Mary Oliver has suffered from dry eyes for years.
"I had a solid week of waking up every night," said Oliver. "It was like an explosion in one eye in particular."
A few weeks ago, Oliver said it became unbearable.
"I was really afraid to go to bed because I knew I was going to have that explosion, that searing, jarring pain," said Oliver. "It was just really, really bad."
In many people, the glands that produce tears dry up as they age. Dry eye may also be caused by poor quality tears that aren't lubricating enough to protect the cornea from the environment.
"The cornea, which is the clear window on the front of the eye, is the most sensitive part of your anatomy and if that is getting dried out, you feel big time discomfort in your eye," said Dr.
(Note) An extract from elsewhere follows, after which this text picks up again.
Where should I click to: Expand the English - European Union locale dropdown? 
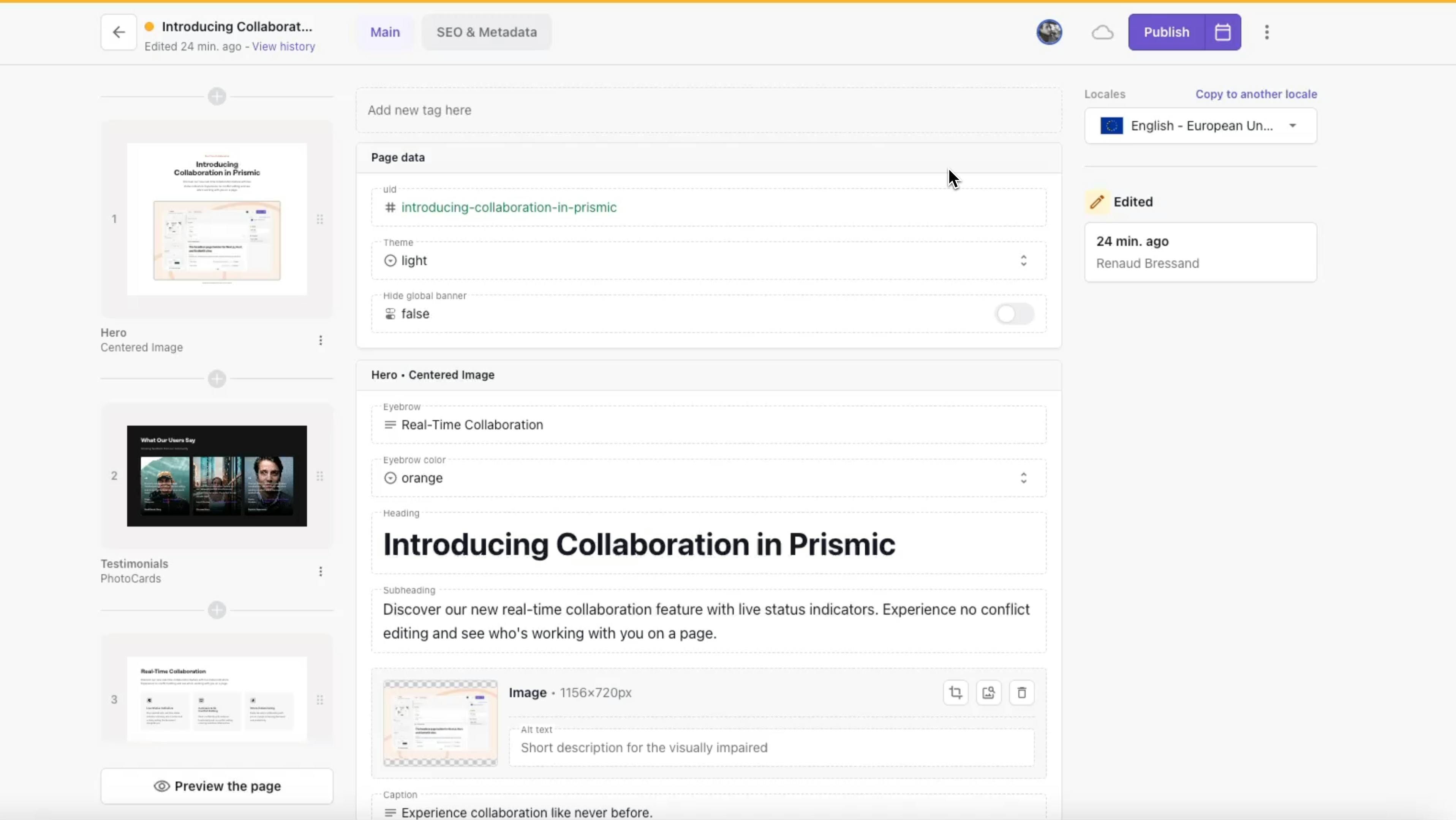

Lee Duffner.
That pain can range from minor irritation, or as in Oliver's case, severe.
"We have lots of people that are incapacitated with dry eye," said Duffner. "Try driving or something if you can't keep your eyes open. It's not so easy."
The first line of defense is over-the-counter drops to add back moisture. There are a plethora of products that allow users to find the one that best suits them.
Steroids, antibiotics and Omega-three fatty acids may also help ease the inflammation associated with dry eye.
There's also one prescription medication, Restasis that may help the glands actually function better.
"It's not something that makes you instantly better," said Duffner. "You have to be taking it for months before the glands regenerate or resume function."
Four times a day, Oliver puts medication in her eyes. Her only other option may be surgery.
"I hope that this is it and that I'm fine with this system," said Oliver.
Sometimes dry eye can be brought on by other conditions, including corneal disease and ocular rosacea. It's important to be evaluated by a specialist sooner than later. Left untreated, it can be more than just irritating.
Additionally, staring at a computer screen doesn't cause dry eyes, but it certainly can aggravate the problem. Be sure to blink regularly about every six seconds to keep your eyes lubricated.